*WRITTEN TASK*:
Return the listing lines from the one with "The width and" up to and including the one with "point(474,338)", reproduced character for character.

*EXCERPTED DATA*:
○ ○ ○
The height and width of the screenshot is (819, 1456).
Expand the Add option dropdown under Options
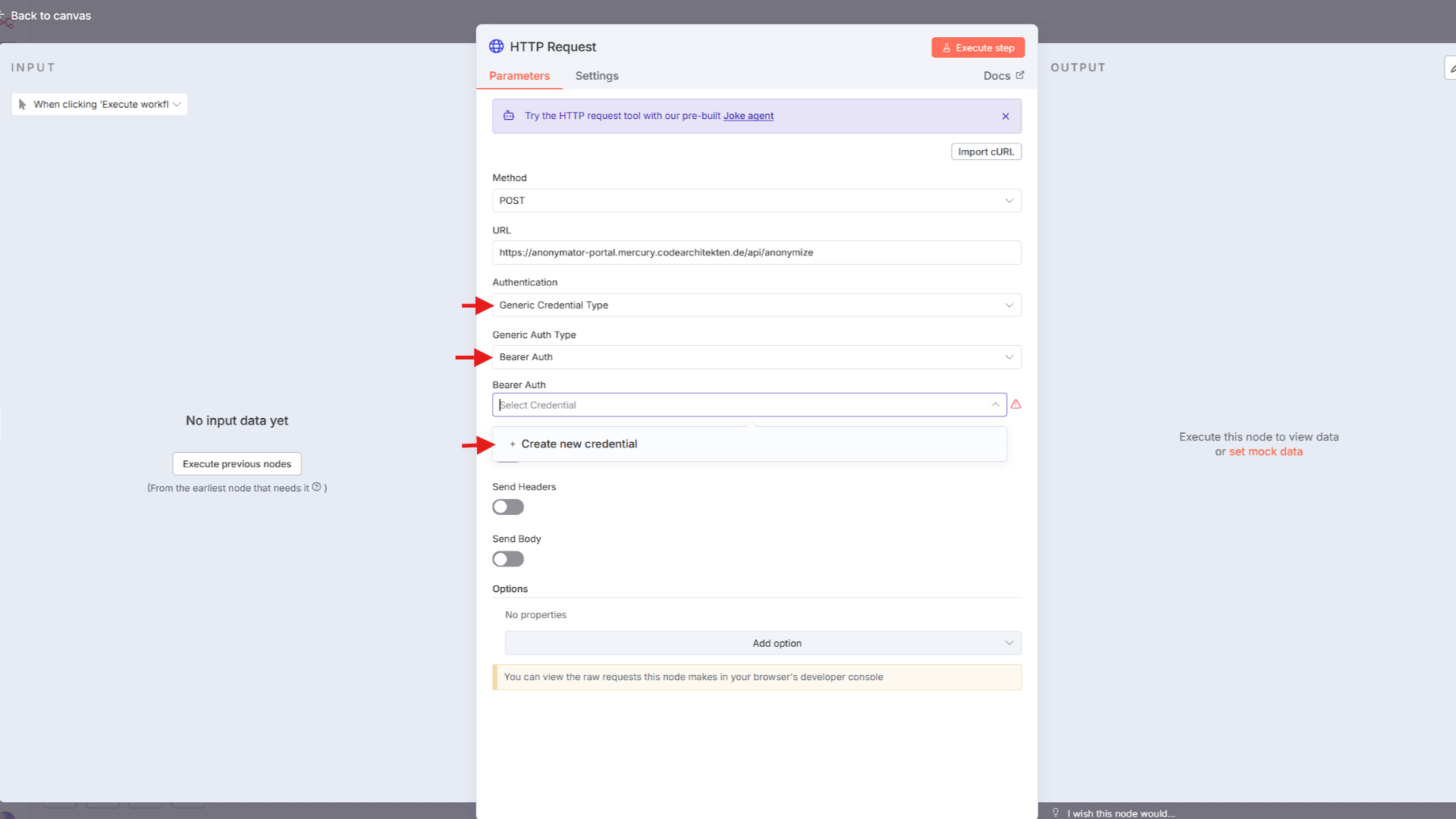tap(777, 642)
○ ○ ○
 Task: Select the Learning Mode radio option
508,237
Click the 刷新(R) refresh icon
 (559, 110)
○ ○ ○
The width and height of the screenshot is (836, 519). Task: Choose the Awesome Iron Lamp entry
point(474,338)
○ ○ ○
*WRITTEN ANSWER*:
The width and height of the screenshot is (836, 519). Task: Choose the Awesome Iron Lamp entry
point(474,338)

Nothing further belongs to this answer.